In late December, Beacon, which operates five facilities across the Tristate, completed a 13,000-square-foot expansion of its Summit Woods facility at 500 E. Business Way, adding two operating rooms and two 23-hour suites for patient recovery.

Work has also began on remodeling existing ORs and recovery suites. When completed in April, Beacon will have doubled its operating rooms and its 23-hour suites to four each.

The expansion comes on the heels of Beacon’s move into Northern Kentucky Oct. 1, opening a clinic, imaging and physical therapy center at 600 Rodeo Drive in Erlanger.
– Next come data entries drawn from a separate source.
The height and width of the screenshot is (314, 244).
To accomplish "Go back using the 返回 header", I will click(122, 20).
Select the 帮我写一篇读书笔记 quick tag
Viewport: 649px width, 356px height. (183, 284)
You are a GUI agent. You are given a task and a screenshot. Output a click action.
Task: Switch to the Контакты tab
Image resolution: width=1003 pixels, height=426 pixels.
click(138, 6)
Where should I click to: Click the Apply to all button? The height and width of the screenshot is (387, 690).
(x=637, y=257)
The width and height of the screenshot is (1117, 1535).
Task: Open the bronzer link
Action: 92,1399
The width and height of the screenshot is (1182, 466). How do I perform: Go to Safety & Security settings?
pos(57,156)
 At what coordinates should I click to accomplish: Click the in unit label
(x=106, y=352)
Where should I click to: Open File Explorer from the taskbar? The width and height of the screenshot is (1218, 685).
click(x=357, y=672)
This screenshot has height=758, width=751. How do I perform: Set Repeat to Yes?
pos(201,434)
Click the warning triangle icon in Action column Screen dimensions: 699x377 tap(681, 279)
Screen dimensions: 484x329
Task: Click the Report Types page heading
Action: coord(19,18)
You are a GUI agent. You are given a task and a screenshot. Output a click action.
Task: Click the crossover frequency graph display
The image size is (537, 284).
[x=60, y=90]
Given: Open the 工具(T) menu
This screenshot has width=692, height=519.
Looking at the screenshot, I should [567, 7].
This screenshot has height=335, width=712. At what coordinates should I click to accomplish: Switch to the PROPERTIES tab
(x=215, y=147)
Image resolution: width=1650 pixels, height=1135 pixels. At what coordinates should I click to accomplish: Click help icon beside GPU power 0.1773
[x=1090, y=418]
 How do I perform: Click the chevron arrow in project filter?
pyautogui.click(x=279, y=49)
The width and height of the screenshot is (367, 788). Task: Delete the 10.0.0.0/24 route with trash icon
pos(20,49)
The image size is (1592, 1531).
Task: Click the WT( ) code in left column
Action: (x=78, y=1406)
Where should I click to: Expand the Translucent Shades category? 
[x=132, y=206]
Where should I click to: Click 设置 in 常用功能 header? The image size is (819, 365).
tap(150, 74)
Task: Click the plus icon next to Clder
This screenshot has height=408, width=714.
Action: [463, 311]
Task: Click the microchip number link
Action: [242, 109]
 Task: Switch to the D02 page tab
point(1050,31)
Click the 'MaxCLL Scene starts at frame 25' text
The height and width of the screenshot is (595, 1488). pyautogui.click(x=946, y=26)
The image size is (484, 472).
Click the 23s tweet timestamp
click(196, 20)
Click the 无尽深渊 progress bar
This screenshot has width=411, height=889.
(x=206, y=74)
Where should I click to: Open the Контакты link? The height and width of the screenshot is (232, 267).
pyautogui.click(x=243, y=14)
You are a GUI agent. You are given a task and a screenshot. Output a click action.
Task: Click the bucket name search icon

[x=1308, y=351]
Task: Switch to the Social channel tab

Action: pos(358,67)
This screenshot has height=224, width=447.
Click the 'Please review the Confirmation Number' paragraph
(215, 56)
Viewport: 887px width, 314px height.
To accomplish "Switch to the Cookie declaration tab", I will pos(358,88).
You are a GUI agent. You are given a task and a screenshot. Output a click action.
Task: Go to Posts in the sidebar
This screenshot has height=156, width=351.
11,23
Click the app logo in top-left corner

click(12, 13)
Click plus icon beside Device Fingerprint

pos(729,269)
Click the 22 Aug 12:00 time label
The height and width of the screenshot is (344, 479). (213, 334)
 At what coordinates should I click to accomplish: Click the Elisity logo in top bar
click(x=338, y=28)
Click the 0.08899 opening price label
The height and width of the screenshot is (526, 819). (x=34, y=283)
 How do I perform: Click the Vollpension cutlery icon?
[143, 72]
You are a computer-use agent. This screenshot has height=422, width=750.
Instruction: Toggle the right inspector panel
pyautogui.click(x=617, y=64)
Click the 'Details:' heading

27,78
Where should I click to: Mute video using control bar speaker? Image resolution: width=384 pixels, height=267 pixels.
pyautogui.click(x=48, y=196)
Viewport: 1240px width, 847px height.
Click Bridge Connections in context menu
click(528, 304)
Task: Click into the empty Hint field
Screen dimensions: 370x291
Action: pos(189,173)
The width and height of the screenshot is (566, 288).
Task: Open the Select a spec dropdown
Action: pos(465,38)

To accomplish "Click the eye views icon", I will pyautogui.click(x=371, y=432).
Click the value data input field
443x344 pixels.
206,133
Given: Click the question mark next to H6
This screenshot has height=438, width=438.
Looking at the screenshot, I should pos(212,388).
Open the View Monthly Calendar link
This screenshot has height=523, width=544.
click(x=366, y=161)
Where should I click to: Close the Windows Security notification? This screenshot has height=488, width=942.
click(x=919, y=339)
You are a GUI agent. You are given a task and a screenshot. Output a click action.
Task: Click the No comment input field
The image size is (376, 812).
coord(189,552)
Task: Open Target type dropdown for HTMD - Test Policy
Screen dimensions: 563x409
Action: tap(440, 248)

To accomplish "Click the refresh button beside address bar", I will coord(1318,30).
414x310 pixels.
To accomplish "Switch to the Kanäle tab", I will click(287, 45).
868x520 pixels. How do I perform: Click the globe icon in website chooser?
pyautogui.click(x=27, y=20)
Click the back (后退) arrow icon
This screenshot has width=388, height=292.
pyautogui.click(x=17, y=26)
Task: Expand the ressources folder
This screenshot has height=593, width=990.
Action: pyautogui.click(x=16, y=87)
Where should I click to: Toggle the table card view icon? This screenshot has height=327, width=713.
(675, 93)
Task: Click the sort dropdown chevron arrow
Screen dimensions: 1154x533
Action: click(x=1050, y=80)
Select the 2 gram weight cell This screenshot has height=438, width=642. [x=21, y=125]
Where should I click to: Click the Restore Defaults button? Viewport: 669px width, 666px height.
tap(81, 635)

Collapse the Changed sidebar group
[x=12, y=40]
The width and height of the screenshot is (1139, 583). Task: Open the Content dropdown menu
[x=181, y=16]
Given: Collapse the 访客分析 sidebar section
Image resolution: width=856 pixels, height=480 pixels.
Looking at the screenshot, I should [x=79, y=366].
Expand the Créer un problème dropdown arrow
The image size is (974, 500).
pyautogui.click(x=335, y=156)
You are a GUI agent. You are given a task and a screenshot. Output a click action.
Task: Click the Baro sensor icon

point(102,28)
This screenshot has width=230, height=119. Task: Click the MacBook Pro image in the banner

Beacon also has two operating rooms at its clinic, imaging and therapy center at 6480 Harrison Ave. Beacon has clinic, imaging and physical therapy offices at 463 Ohio Pike and in Batesville, Ind. as well.

Beacon expexts its 2013 data to show a 20 percent increase in all types of patient visits, to about 120,000 from 100,000 in 2012, says Beacon’s CEO Glen Prasser.

There’s still a place for hospitals requiring extended care, but Prasser says, “What’s happening in health care is that surgeries that in the past could only be done in hospitals are moving to outpatient centers.”

At Beacon, that includes some back surgeries and total hip and knee replacements. Beacon, as a licensed outpatient center, can keep surgical patients for up to 23 hours after their procedure.

“Typically, you’ll be scheduled for morning surgery. After the procedure, you’ll go into the 23-hour suite for an overnight stay and then the first thing the next day you’re released and sent right into physical therapy which is also in this building,” he says.

Outpatient suites offer conveniences like meals ordered from local restaurants.

Efficiency and costs also are big drivers for these outpatient surgeries.

“Now that patients are spending more of their own money on their health care, they want to know where their dollars are going,” says Prasser, while enjoying the same quality and lower risk of infection from an extended hospital stay.

One-stop shopping has been a hallmark of Beacon’s practice since it was started 17 years ago by Drs. Timothy Kremchek and Bob Burger and two other physicians who’ve since retired. Beacon has grown from 12 physicians four years ago to 20 today with a total staff approaching 400.

The Summit Wood center also includes D-1 Sports Training, a 9,000-square-foot indoor turf and training facility designed to improve athletic performance and post-physical-therapy training.

Innovation is part of Beacon’s history. It introduced weekend clinics for athletic injuries and operating suite viewing rooms where families can observe many procedures being performed on loved ones.

It gives families a greater sense of the complexity and skill required, while giving the surgeon the ability to communicate via intercom right in the OR after the traditional “thumbs up” sign when the procedure is finished, Prasser says.

In an era of health-care consolidation, Beacon remains an independent practice.

“We believe there are tremendous advantages to our patients from independent medical care,” says Prasser. “It’s getting more and more difficult for independent practices to survive given the government mandates and so on. We’re fortunate. Patients view us as the place to go for orthopaedic and sports medicine care. We won’t let them down.”